L’Association des Femmes et Filles violées du 28 septembre 2009 (AFFV) a tenu une conférence de presse à la Maison de la Presse de Conakry ce samedi 28 septembre 2024, marquant le 15e anniversaire des massacres du 28 septembre 2009. Cet événement a servi de cadre pour rappeler la douleur des victimes et les enjeux toujours d’actualité autour de ces événements tragiques. Les responsables de l’association ont insisté sur la nécessité de garder vivante la mémoire des atrocités commises ce jour-là tout en saluant certaines avancées judiciaires.
Une reconnaissance des efforts de la justice guinéenne
La déclaration de l’AFFV a d’abord salué les récentes condamnations prononcées contre l’ancien chef de la junte, Moussa Dadis CAMARA, et d’autres responsables militaires. « La Guinée a réussi son obligation vis-à-vis de la Communauté Internationale et en a été une bonne école pour le principe de complémentarité entre elle et la Cour Pénale Internationale » a affirmé l’association.

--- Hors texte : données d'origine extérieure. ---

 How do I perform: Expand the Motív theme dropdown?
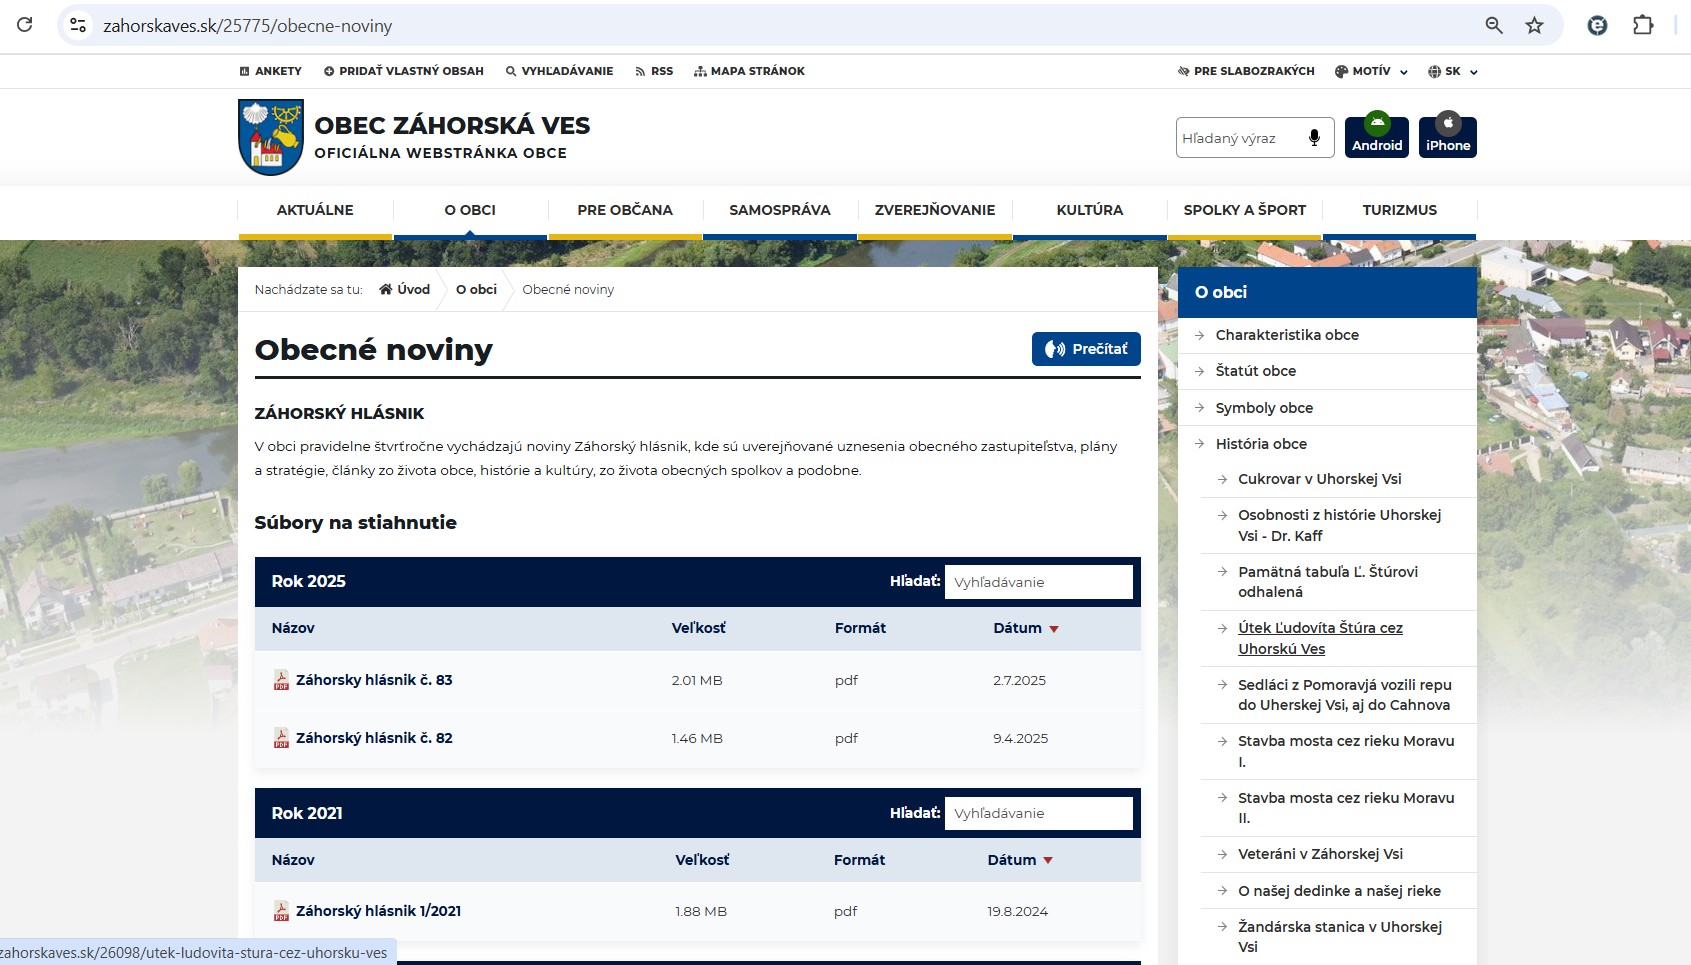[1371, 71]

Cet aboutissement judiciaire est perçu comme un pas décisif vers « la fin de l’impunité dans le pays », en particulier pour les crimes contre l’humanité. En effet, souligne la déclaration, c’était la première fois que des responsables d’État et des ministres étaient jugés pour de tels crimes à portée internationale.
Une commémoration sous le signe du devoir de mémoire
En plus des condamnations, l’AFFV a souligné l’importance du devoir de mémoire pour empêcher que les atrocités du 28 septembre soient oubliées. « Cette journée doit être un rappel constant des morts, des femmes violentées, humiliées en pleine journée, des familles détruites, et des personnes handicapées à vie » ont insisté les responsables de l’association. Pour elles, cette commémoration est une manière de rendre hommage aux victimes, mais aussi de sensibiliser la société guinéenne sur les séquelles toujours présentes, comme les disparitions non résolues.
L’association a également pointé du doigt ce qu’elle considère comme une omission importante du verdict en première instance : « Un autre pan de la vérité a été occulté, celui lié à l’identification des fosses communes. » Malgré les témoignages et indices fournis par les victimes et les témoins, aucune expertise scientifique n’a été menée pour localiser ces fosses. L’AFFV appelle à ce que cette préoccupation soit prise en compte dans les prochains recours judiciaires, afin que les familles puissent enfin faire le deuil conformément aux traditions religieuses et culturelles.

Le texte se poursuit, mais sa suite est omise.